[Stored records]
★ ★ ★ ★ ★ ★ ★

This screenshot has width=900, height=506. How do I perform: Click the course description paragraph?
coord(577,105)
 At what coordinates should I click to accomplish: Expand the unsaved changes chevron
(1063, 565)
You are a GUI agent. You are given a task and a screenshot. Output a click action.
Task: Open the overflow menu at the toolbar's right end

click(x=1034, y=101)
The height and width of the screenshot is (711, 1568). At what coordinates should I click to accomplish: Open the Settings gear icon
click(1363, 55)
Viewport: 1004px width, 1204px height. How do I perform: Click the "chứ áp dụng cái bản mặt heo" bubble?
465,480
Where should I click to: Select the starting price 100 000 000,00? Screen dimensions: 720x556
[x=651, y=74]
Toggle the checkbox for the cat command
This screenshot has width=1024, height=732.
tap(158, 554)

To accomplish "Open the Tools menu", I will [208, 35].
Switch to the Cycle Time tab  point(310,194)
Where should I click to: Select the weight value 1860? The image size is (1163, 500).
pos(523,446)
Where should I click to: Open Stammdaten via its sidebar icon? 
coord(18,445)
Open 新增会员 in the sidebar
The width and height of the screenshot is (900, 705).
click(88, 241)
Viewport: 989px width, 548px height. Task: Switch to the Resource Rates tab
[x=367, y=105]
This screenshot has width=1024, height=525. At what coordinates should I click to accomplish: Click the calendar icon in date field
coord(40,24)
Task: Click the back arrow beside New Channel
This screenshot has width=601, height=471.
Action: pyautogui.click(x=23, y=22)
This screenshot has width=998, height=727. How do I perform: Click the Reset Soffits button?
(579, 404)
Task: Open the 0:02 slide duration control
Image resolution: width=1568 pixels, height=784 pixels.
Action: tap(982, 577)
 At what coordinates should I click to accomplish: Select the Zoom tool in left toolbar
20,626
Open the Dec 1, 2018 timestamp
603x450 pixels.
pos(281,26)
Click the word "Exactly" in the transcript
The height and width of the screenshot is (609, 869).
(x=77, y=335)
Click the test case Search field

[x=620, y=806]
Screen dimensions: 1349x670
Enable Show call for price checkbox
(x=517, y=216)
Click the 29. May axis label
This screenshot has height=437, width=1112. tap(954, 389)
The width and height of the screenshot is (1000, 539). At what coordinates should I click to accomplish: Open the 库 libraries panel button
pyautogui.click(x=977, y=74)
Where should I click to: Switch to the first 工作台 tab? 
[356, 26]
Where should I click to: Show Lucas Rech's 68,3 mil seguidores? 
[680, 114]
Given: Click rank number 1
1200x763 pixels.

★ ★ ★ ★ ★ ★ ★

## WHAT YOU NEED TO DO
Return word for word the lines above from the line with "This screenshot has width=1024, height=525." to the line with "Task: Open the 0:02 slide duration control", including both and leaving out all others.

## RESULT OF THE EXERCISE
This screenshot has width=1024, height=525. At what coordinates should I click to accomplish: Click the calendar icon in date field
coord(40,24)
Task: Click the back arrow beside New Channel
This screenshot has width=601, height=471.
Action: pyautogui.click(x=23, y=22)
This screenshot has width=998, height=727. How do I perform: Click the Reset Soffits button?
(579, 404)
Task: Open the 0:02 slide duration control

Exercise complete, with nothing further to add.